FILE PHOTO: People cross a street during morning peak hour commute amid the coronavirus disease (COVID-19) outbreak in Singapore June 3, 2020. REUTERS/Edgar Su

The small device, which can be worn on the end of a lanyard or carried in a handbag, follows glitches with an earlier smartphone-based bluetooth system which limited take up of the technology.

Singapore, a tiny city-state with one of the highest COVID-19 caseloads in Asia, is one of many countries trying to develop technology that will allow them to exit lockdowns and safely restart their economies.

“We are developing and will soon roll out a portable wearable device that will … not depend on possession of a smartphone,” said Vivian Balakrishnan, the minister in charge of the city-state’s smart nation initiative said on Friday.

“If this portable device works, we may then distribute it to everyone in Singapore.”

The government did not specify whether carrying the device would be mandatory.

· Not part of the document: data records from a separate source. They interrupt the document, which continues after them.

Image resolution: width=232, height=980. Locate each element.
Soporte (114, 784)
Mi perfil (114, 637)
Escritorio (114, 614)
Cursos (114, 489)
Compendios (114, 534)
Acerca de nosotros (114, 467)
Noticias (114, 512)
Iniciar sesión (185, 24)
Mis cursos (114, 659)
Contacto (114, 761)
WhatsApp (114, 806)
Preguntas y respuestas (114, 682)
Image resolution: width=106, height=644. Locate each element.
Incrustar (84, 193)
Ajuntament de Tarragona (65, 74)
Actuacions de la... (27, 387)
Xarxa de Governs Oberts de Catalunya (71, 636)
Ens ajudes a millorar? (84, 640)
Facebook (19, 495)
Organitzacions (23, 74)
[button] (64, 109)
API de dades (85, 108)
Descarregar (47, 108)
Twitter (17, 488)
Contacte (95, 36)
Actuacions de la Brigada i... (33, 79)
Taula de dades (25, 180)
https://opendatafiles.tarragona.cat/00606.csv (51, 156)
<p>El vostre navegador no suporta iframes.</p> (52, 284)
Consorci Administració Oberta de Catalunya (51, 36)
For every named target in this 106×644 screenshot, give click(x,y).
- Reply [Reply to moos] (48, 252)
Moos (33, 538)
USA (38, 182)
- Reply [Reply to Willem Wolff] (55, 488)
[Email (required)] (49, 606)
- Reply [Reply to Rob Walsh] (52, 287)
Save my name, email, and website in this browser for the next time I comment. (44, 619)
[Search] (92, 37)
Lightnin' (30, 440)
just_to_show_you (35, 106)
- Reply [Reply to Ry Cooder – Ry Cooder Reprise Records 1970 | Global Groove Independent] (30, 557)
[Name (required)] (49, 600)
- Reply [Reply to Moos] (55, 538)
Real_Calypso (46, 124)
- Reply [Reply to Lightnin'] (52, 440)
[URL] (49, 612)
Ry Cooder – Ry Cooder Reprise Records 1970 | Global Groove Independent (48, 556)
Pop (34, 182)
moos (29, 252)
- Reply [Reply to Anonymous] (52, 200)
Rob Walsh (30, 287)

The government’s earlier TraceTogether app was downloaded by around 1.5 million users, but has encountered problems especially on Apple (AAPL.O) devices where its operating system suspends Bluetooth scanning when the app runs in the background.

“We’ve had repeated discussions both at the technical and policy level with Apple, but we have not yet been able to find a satisfactory solution,” Balakrishnan said.

The pivot to wearables is a signal that Singapore has no immediate plans to adopt contact tracing technology from Apple and Alphabet Inc’s (GOOGL.O) Google rolled out last month, which has several restrictions designed to protect users’ privacy.

Singapore has not provided details on the technology that will be used in the new wearable devices.

But analysts say the new technology could face similar adoption challenges to its predecessor.

“The government would likely have to mandate the use of such a device for the system to be effective, which is something that few countries have done so far,” said Frederic Giron, a Singapore-based analyst with market research firm Forrester.

Many experts have raised privacy concerns about contact tracing devices. Singapore has said data collected though its earlier app is encrypted and stored locally in the user’s phone, and will only be transferred to authorities if the individual is confirmed to be infected with COVID-19.